Objectifs de la recherche :
1. Editer une documentation historique sur les spectacles de phénomènes au XIXe siècle et au XXe siècle en Europe occidentale, et penser ces traces comme des œuvres susceptibles d’inventer un répertoire qui inspire encore aujourd’hui les arts, la société et le monde médiatique.
2. Mener une enquête anthropologique et esthétique auprès des artistes de cirque actuels qui revendiquent, dans leurs spectacles et dans leurs pratiques, la mémoire des phénomènes.
3. Développer une recherche-création en partenariat avec trois écoles de cirque françaises (ENAC-Chalons en Champagne ; Esacto’Lido de Toulouse et CRAC de Lomme), où les élèves-artistes produiront des numéros à partir de faits historico-sociaux relatifs aux phénomènes, numéros qui deviendront le support d’une websérie de contenus en médiation scientifique, visant à découvrir et faire connaître les « savoir-freaks du corps ».
2. Laurent Chanel, ARN, dans Pierre Hivernat, Véronique Klein, Panorama contemporain des arts du cirque, Paris, Textuel, 2010, p. 72.
3. Parmi les nombreux films qui font allusion aux phénomènes, citons le très controversé Freaks (1933) de Tod Browning, Elephant man de David Lynch (1980), Vénus noire d’Abdellatif Kechiche (2010), ou plus récemment Nightmare Alley de Guillermo del Toro (2021) ou Rosalie, le film de Stéphanie Di Giusto (sorti en 2024).
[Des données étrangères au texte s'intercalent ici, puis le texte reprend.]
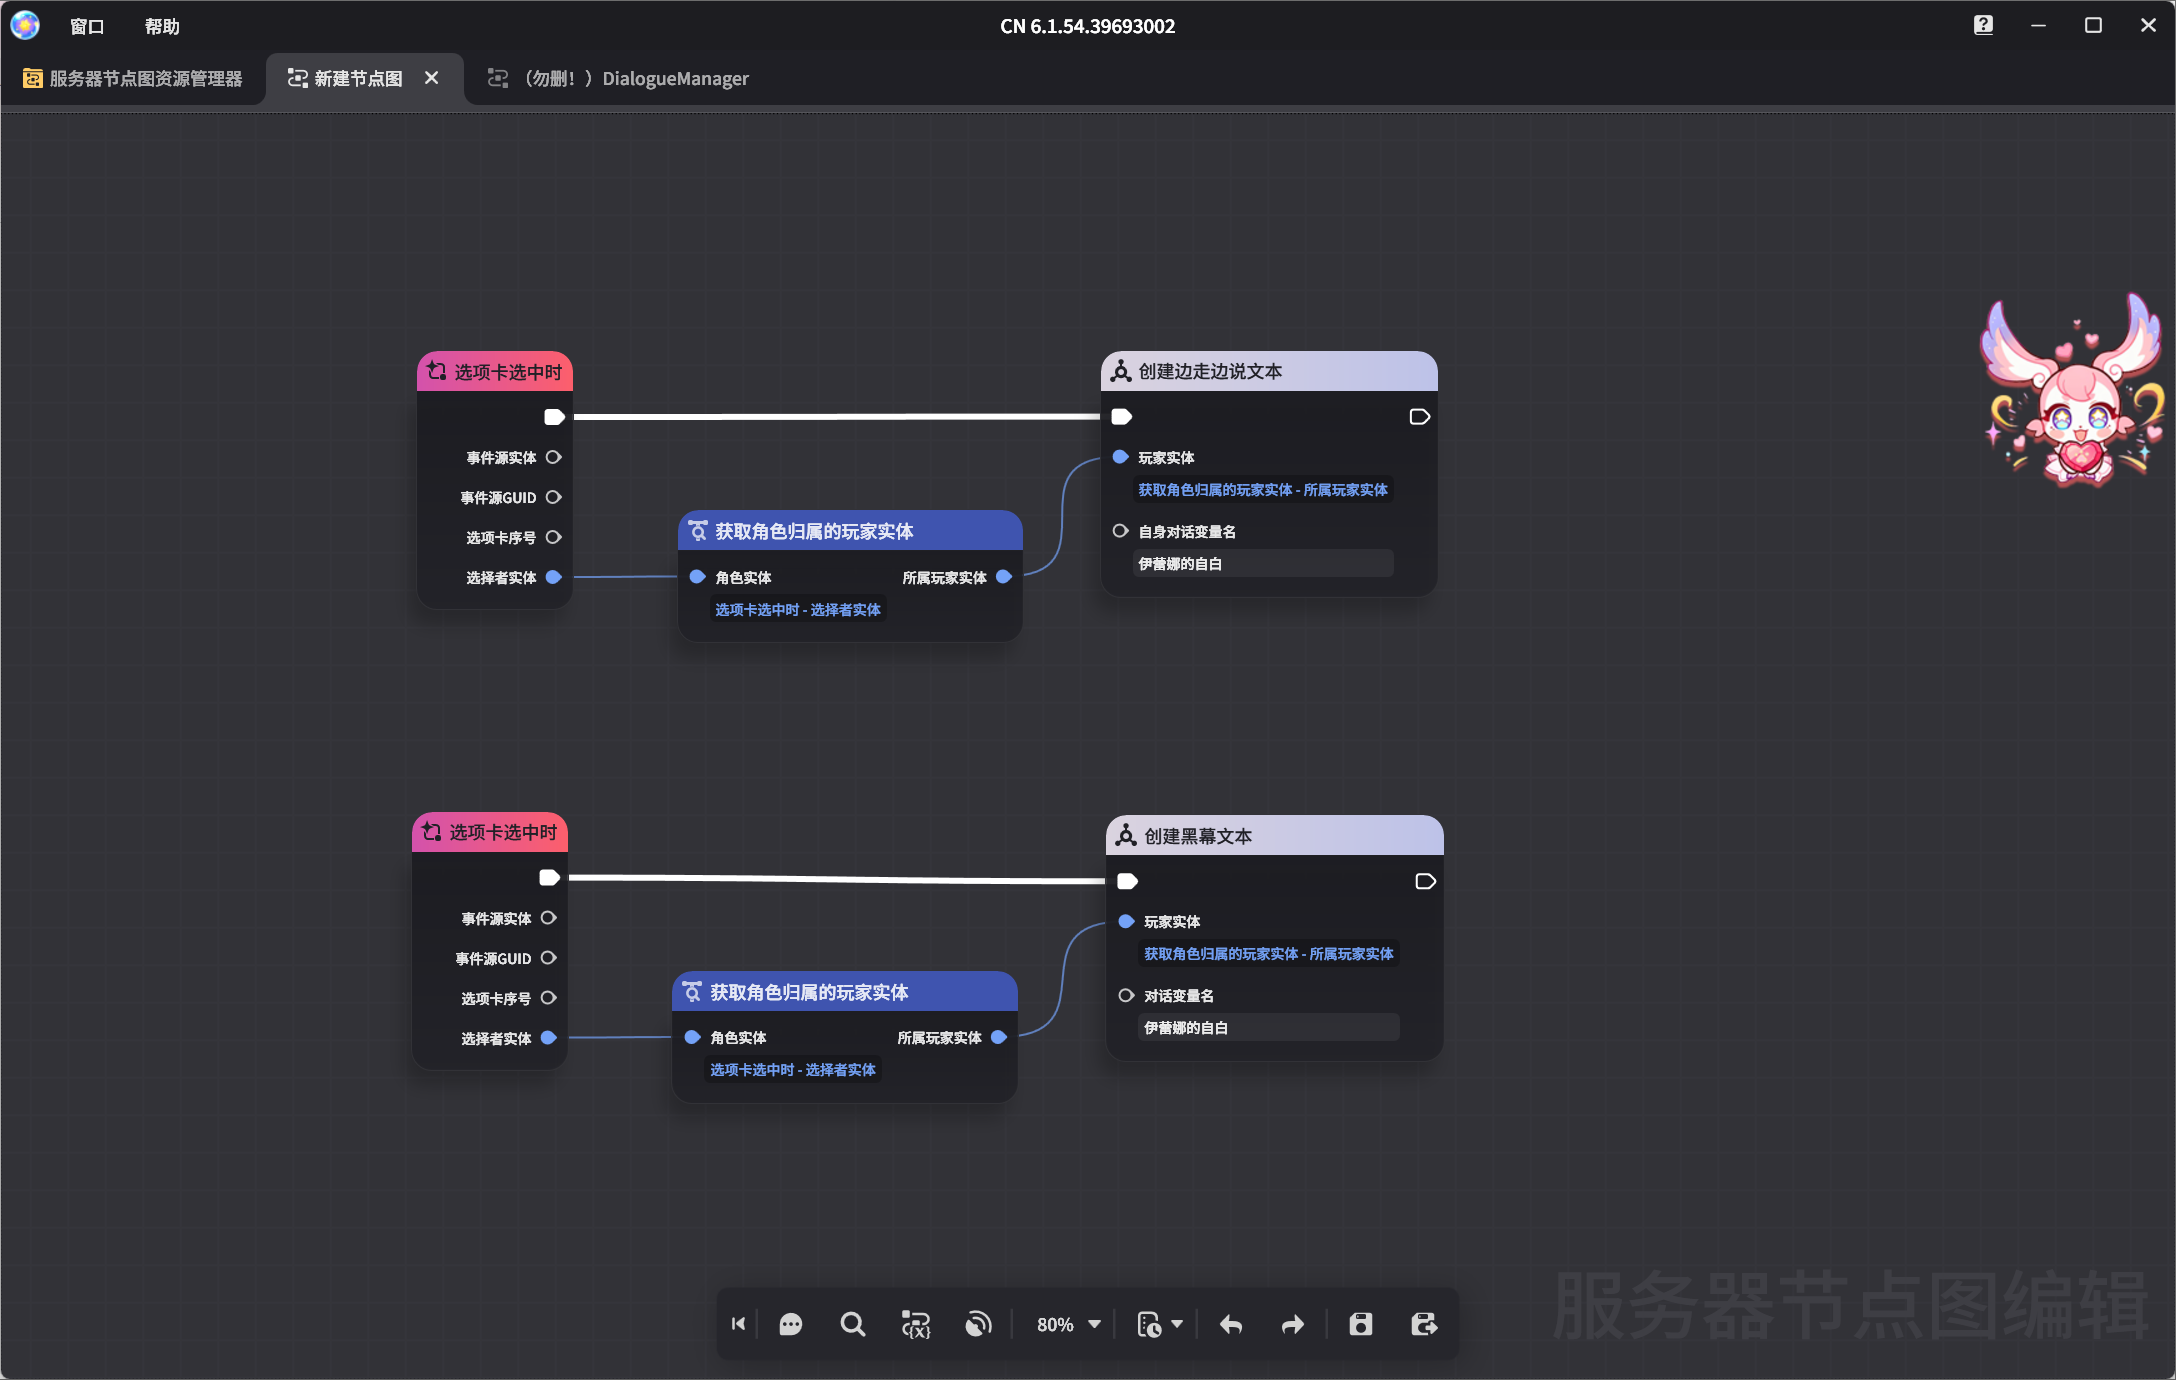This screenshot has width=2176, height=1380.
Task: Open the node graph variables icon
Action: tap(915, 1325)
4. Vincent Pecoil, The freak show: exposition, 6 juin-5 août 2007, Dijon, Les Presses du réel ; Lyon, Musée d'art contemporain, 2007 ; « Freaks : chaque époque génère ses monstres », exposition à l’initiative de Charles Carcopino, du 25/05/26 au 28/06/26.
5.De L’Homme qui rit de Victor Hugo à Pierre Jourde, La Marchande d’Oublies, Paris, Gallimard, 2025.